Worth starts here. That each and every human being carries within them this image, this imprint, this DNA of God, if you will. Traces of divinity, nuances from God’s very nature, sensitivities from sources of Being far beyond us–this is the heart of humanity, birthed from a God responsible for all being, all love, all purpose, all meaning. Each birth, each beginning, from the most pristine of births to the most shatteringly disabled newborns, is this creation all over again. Tinged with an inevitable fall, each of us emerges with an echo of original making, placed into a life teeming with possibility, beauty, and expanding hope.
I was having a conversation with a business professor from Seattle Pacific University last Saturday night, and he talked about the paradigm shift his students went through when he explained to them that work existed before the fall. That the work of keeping and tending the garden, the work of subduing and ruling the earth was a good thing, a thing of meaning and worth in its own right. I could see the excitement in his eyes as he talked. Exciting, indeed…this notion changes everything. It means that life is at its heart about making, the creative move to make a world, adding to its potential by imagination and innovation, protecting the good through diligence and discipline. In other words, life is not primarily religious, which is to say it is not primarily a subset of itself, is not of a smaller category than the totality. All of life and living is contained in the Imago Dei and what we call the Cultural Mandate.
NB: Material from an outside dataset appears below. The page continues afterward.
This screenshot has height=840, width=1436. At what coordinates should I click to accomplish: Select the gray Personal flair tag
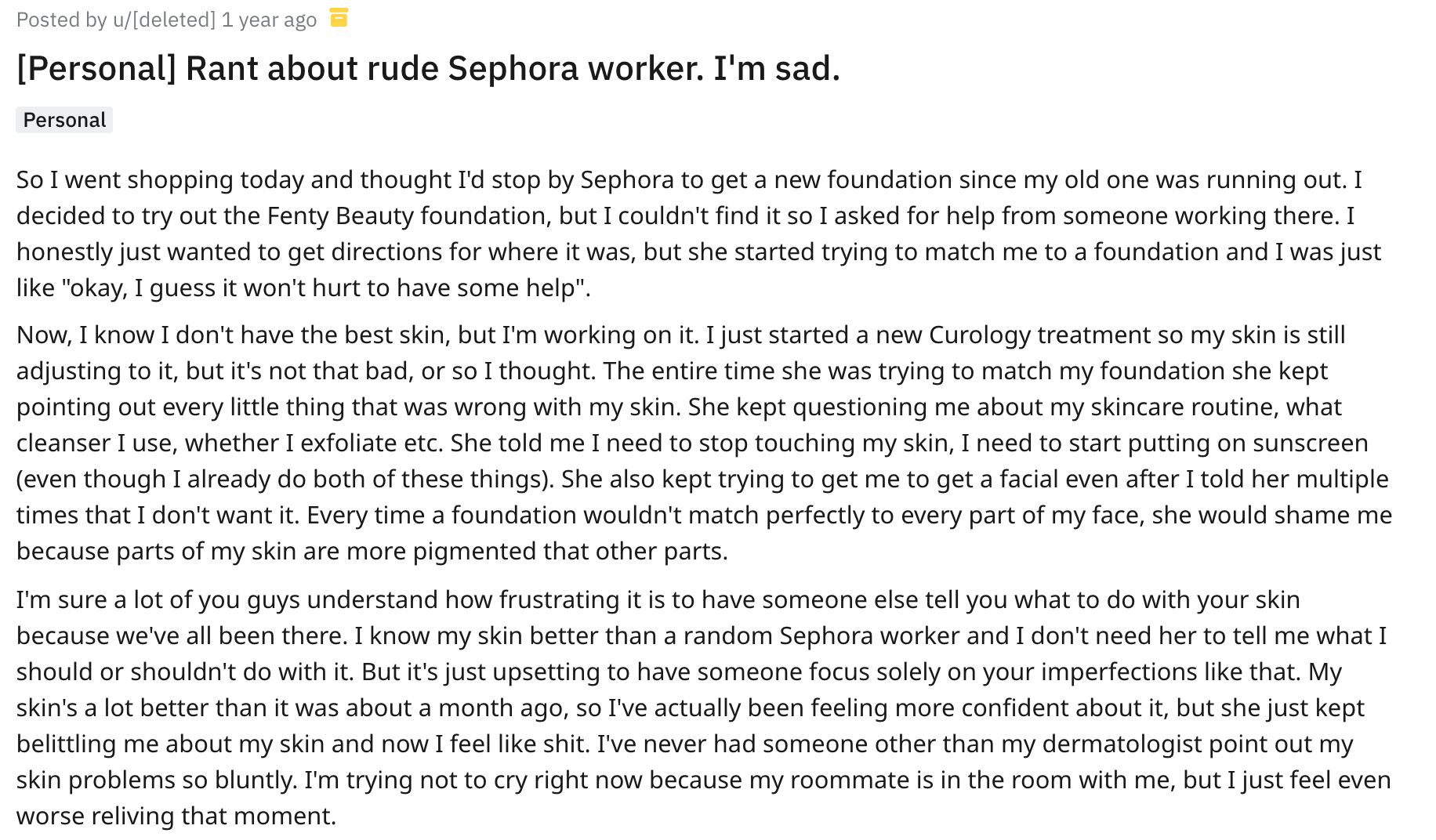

The implications of this are staggering, touching every arena of human endeavor and responsibility. The current discussion of sustainability and “green” practice is, in its essence, a discussion that is right down these lines, and is a discussion we should have had a long, long time ago. Frankly, I’m a little late to that game of caring for the earth in these ways, but I’m coming around. In the end, I always come back to this summation: we have been given a kingdom plot of ground (everything within the range of our effective will–Dallas Willard), and our purpose is found in living on that plot of ground to the glory of God, cultivating, tending, protecting, growing, making, so that when the true Owner and Ruler of that ground walks there, He finds beauty, love, newness, and all manner of things that sustain life.
In the story, brokenness is coming, I know. But linger here for a moment: the way the story is told, sin has not yet arrived. But there is life. Full, abundant, walk-with-God-in-the-cool-of-the-evening life. Cultivating, expanding, working life.
I often tell students, “You can stop looking for meaning now, it has already been given.”